Sounds and sights of Civil War relived during history events

Published 2:59 pm Friday, April 28, 2017

By JOYANNA LOVE/ Senior Staff Writer

The blast of cannon and rifles tore through the air giving students from Verbena High School just a taste of the American Civil War.

Students in fourth through sixth grade participated in the annual Civil War Living History Program at the Confederate Memorial Park on April 28.

Re-enactors dressed in Confederate uniforms demonstrated the various ways soldiers would carry their rifles while marching into battle.

“A good solider, they say, could shoot about three rounds a minute,” re-enactor Paul Wolbeck said.
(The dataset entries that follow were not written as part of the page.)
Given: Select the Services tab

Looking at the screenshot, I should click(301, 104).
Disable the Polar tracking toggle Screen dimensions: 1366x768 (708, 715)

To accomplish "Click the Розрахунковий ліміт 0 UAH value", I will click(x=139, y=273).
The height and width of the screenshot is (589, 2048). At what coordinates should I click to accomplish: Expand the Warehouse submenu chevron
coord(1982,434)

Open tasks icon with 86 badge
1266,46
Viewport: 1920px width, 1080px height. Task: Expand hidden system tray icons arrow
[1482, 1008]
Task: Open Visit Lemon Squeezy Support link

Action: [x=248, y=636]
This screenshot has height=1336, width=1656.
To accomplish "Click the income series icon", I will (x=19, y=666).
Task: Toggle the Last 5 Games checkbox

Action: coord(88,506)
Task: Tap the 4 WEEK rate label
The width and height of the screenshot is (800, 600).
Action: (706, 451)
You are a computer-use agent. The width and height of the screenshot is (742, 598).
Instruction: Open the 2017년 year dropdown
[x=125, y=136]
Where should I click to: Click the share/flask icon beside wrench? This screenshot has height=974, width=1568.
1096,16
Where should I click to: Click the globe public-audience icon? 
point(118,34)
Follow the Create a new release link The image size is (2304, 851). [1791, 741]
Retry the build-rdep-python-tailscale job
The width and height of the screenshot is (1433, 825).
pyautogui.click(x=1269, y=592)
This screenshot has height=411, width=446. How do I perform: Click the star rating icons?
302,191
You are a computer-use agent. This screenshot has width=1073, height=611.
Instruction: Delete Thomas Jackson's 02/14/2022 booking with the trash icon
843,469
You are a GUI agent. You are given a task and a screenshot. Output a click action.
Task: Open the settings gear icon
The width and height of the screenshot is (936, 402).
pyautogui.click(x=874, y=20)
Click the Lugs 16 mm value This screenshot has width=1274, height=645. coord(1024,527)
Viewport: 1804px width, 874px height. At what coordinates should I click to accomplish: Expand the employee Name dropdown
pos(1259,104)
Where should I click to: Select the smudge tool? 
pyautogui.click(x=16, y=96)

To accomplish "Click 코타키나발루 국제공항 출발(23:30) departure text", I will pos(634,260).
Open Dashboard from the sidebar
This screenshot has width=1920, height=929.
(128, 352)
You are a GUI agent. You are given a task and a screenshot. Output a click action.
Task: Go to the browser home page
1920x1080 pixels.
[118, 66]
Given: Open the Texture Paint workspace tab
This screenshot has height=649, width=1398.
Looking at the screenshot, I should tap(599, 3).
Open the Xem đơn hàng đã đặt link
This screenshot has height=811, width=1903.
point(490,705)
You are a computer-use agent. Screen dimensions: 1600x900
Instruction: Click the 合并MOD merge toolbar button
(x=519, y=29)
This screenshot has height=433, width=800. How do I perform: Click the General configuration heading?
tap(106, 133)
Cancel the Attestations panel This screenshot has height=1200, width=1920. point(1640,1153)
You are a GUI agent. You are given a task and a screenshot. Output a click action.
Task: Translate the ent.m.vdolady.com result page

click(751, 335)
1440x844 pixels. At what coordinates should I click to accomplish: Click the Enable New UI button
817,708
Soldiers had organized shooting patterns with only a portion of the line of soldiers firing at a time. Wolbeck said when the order of “fire at-will” was given, soldiers would keep firing until they ran out of ammunition.

Wolbeck also detailed the kinds of equipment the soldiers carried and how they got it from place to place.

Bill Rambo said the shot from the rifles was not very accurate, so soldiers fired at the same time in an effort to hit something.

VHS fourth-grade student Mia Hubbard said she enjoyed seeing the rifle demonstrations.

At another station students practiced the techniques with wooden replicas.

VHS teacher Briar Smith said she enjoyed seeing the students be able to get hands-on knowledge of history.

“They can get a feel of the time period because that’s hard for them, historically … to understand what was it like. What did they eat?” Smith said. “Sometimes in your pictures it looks all glorious and that’s not what it was.”

She said the re-enactors are always willing to answer the student’s questions.

A little further into the field a cannon crew demonstrated the weapon for the students.  During the Civil War, it took seven men to fire the cannon, each had a specific job to ensure success. A well-experienced team could fire twice in a minute to a range of 600 feet.

A shortage of supplies and manufactured goods for Southern soldiers during the Civil War was highlighted through many of the Living History presentations.

“Manufacturing in the South is not good, we don’t have that much industry, so in order to get the equipment into the hands of soldiers there were a lot of shortcuts made,” Kenneth Morrison said.

Since leather was scarce, cotton canvas was used for the reins.

Morrison showed the students how the saddles used by the Calvary was a modified version of a Western saddle.

VHS fourth-grade student Naomi Mims said she like seeing the horse.

David Neal explained the variety of Confederate flags used throughout the war and the meaning behind them.

“It is so much fun to educate kids, and folks of all ages really to share this portion of history and remember what those folks went through,” Neal said.

He said he hopes learning lessons from the Civil War will keep something similar from happening again.

A bunkhouse, blacksmith station, nursing station, commissary and clothing shop were set up.

Mark Mershimer showed students the very, small tents soldiers would sleep in two or more to a tent.

Music from the time period was demonstrated by Kevin Naught and David Corbett.